_SOURCE EXTRACT_.
Eleanor Bogart-Stuart, staff writer
A bucket of ice and freezing water doesn’t normally scream “charity.” Yet, a new worldwide fad, designed to be charitable, has its participants shouting. The ALS Ice Bucket Challenge was created by the ALS Organization to raise awareness for Amyotrophic Lateral Sclerosis (Lou Gehrig’s disease). The challenge is simple: one may donate $100 dollars to the cause or one must pour a bucket of ice water on one’s head. Many chose to do both, which was encouraged. The challenge itself was started with good intentions, but is now seen as a passing fad, like the cinnamon challenge or the interminable Soulja Boy dance.
To take the challenge is to hop on the ever changing boat of what is “in” and what is on its way out. Last week, it was Flappy Bird. Next week, it’ll be another addictive new iPhone app. Our society clamors over what is hot off the press, only to trash these trends once they cool down.
The ALS Ice Bucket Challenge, I’m afraid, might suffer from this same problem. What ALS truly needs is a steady source of income that will promise a cure to the disease, not the treatment of Trinidad James’s “All Gold Everything.”
“If a million people would donate $100 a year for 30 to 40 years, you might get a breakthrough for ALS,” Dr. Jonathan Serody of the University of North Carolina told NBC News. “These flash-in-the pan things that will go away after a few months will not help ALS in the long run. Researchers need dependable money.”
Its viral qualities don’t guarantee the kind of educated and long-term donors that ALS charities need. Those people who choose not to participate are not evil. Rather, they wish not to participate in something that seems silly and humorous.
According to the Independent, over half of the British people polled didn’t donate to an ALS charity after participating in the Challenge. Fifty-three percent of people who drenched themselves didn’t even know the purpose of their act.
Most importantly, the millions of gallons water and ice thrown around add up. Each seemingly innocent nomination of a friend is actually a dangerous act which rids the Earth of a vital resource.
California is a perfect example of a place that should not be participating. Governor Jerry Brown declared a drought State of Emergency in January, and the current conditions imply no change for 2014. Yet, thousands of citizens insist on wasting a full bucket of water thanks to the widespread ignorance the challenge has seemed to spread as much its water.
Governor Brown called our lack of rain “perhaps the worst drought that California has ever seen.” Even this does not stop Californians from taking a challenge that wastes exactly what they should be saving.
While the Challenge is under much scrutiny, the effect of the Challenge is indisputable. It worked. And it worked well.
Last year, the ALS foundation earned $19.4 million dollars in proceeds last year to support ALS. In 2014, they doubled this earning in a mere month. Now, it’s reached approximately $95 million dollars. According to the Forbes website, the organization has seen more than a 1100% increase in donations, all because of the challenge.
It’s wonderful that this viral trend has done the organization so well. While the minds of the majority may not have embraced the the importance of generosity and proper ethics,perhaps this is a start. Maybe in the future, people will take the time to learn about the causes they’re “supporting.” The best outcome one could hope for from something like this is a kind of ripple effect, in which more and more people in upcoming years are inspired to spend money and time spreading awareness for other types of diseases.
But one can only hope.
The goal for this ill-fated trend is to not let it fade away when something more interesting and trendy comes along. The goal is to make our support of ALS a permanent reality. And, if pouring a bucket of freezing ice water in the middle of a nightmarish drought is the optimal way to reach this goal, then something has gone wrong along the way.

_WHAT YOU ARE ASKED TO DO_. In the article on the ALS Ice Bucket Challenge, what did Governor Jerry Brown declare in January?

_RECORDED INFORMATION_.
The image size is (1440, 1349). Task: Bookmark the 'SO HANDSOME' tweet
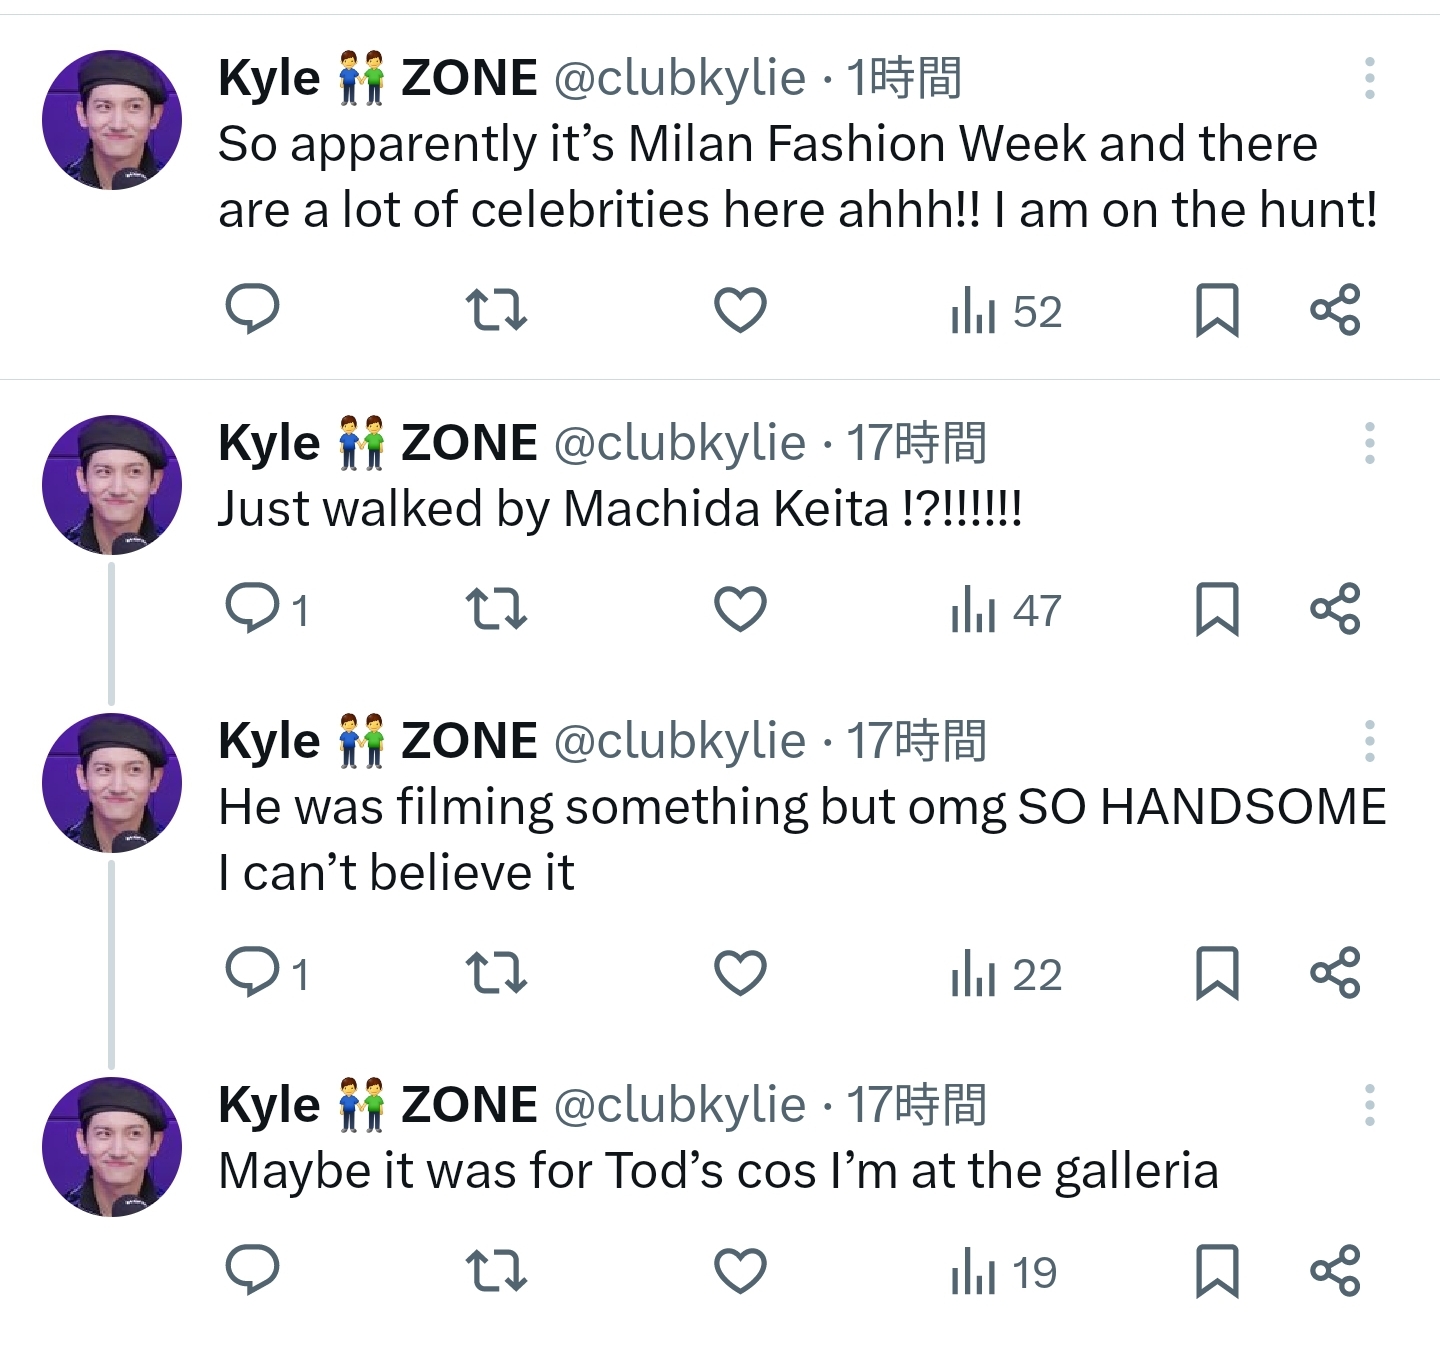(x=1217, y=972)
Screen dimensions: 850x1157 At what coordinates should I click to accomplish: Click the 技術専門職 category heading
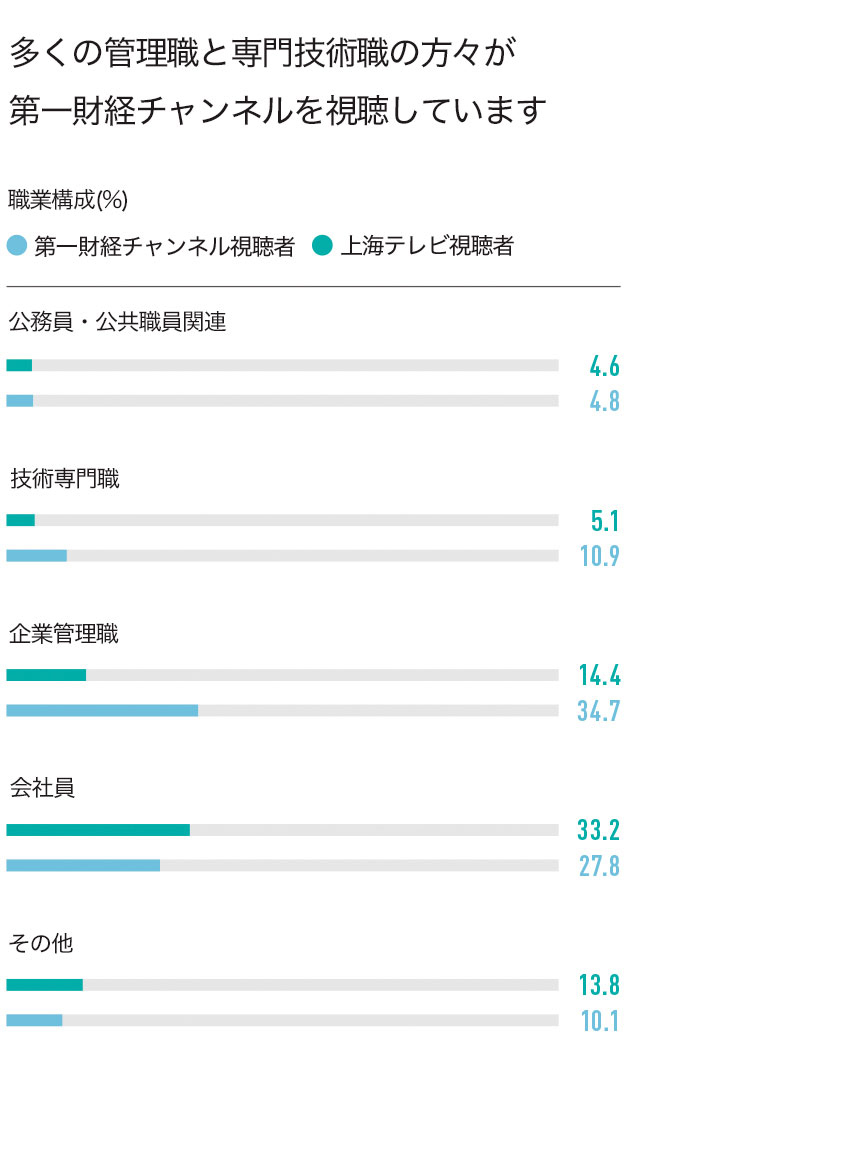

_EXERCISE RESPONSE_. He declared a drought State of Emergency.